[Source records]
--------------------------------------------------

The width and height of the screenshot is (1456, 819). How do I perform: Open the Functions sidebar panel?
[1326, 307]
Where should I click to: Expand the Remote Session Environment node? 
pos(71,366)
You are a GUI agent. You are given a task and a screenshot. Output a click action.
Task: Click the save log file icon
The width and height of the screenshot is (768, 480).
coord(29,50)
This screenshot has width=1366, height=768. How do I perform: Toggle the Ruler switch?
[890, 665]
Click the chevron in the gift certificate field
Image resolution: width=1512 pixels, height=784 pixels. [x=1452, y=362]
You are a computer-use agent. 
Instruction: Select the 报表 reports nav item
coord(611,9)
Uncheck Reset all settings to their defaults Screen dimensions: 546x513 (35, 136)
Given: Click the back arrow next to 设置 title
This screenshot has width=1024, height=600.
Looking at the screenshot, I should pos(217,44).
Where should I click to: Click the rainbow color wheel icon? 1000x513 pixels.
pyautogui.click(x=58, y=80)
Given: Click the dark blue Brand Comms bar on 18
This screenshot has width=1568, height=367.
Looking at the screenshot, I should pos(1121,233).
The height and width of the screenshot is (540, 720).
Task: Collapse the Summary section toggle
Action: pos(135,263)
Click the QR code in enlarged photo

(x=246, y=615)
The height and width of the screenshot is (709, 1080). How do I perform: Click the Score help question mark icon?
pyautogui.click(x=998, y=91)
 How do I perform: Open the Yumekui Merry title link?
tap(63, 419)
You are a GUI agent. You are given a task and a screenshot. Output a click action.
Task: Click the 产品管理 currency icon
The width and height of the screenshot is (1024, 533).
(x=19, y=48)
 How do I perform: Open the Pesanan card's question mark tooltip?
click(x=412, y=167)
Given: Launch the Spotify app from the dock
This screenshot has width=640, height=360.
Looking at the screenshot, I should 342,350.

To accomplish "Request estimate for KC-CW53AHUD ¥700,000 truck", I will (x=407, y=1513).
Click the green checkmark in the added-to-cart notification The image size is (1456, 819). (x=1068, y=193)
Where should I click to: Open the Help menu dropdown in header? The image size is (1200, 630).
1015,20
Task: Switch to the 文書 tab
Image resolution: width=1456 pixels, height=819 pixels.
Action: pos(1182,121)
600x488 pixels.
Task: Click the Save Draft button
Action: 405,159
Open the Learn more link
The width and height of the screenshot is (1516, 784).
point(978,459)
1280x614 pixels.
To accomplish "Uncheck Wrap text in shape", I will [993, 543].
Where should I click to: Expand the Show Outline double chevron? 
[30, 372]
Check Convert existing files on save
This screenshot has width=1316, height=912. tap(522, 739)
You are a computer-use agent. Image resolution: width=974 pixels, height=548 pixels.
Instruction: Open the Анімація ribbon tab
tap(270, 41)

--------------------------------------------------

• **Stated problem**: Echo back the data from its start down through the line containing "Looking at the screenshot, I should pos(217,44).", including that line.

• **Response**:
The width and height of the screenshot is (1456, 819). How do I perform: Open the Functions sidebar panel?
[1326, 307]
Where should I click to: Expand the Remote Session Environment node? 
pos(71,366)
You are a GUI agent. You are given a task and a screenshot. Output a click action.
Task: Click the save log file icon
The width and height of the screenshot is (768, 480).
coord(29,50)
This screenshot has width=1366, height=768. How do I perform: Toggle the Ruler switch?
[890, 665]
Click the chevron in the gift certificate field
Image resolution: width=1512 pixels, height=784 pixels. [x=1452, y=362]
You are a computer-use agent. 
Instruction: Select the 报表 reports nav item
coord(611,9)
Uncheck Reset all settings to their defaults Screen dimensions: 546x513 (35, 136)
Given: Click the back arrow next to 设置 title
This screenshot has width=1024, height=600.
Looking at the screenshot, I should pos(217,44).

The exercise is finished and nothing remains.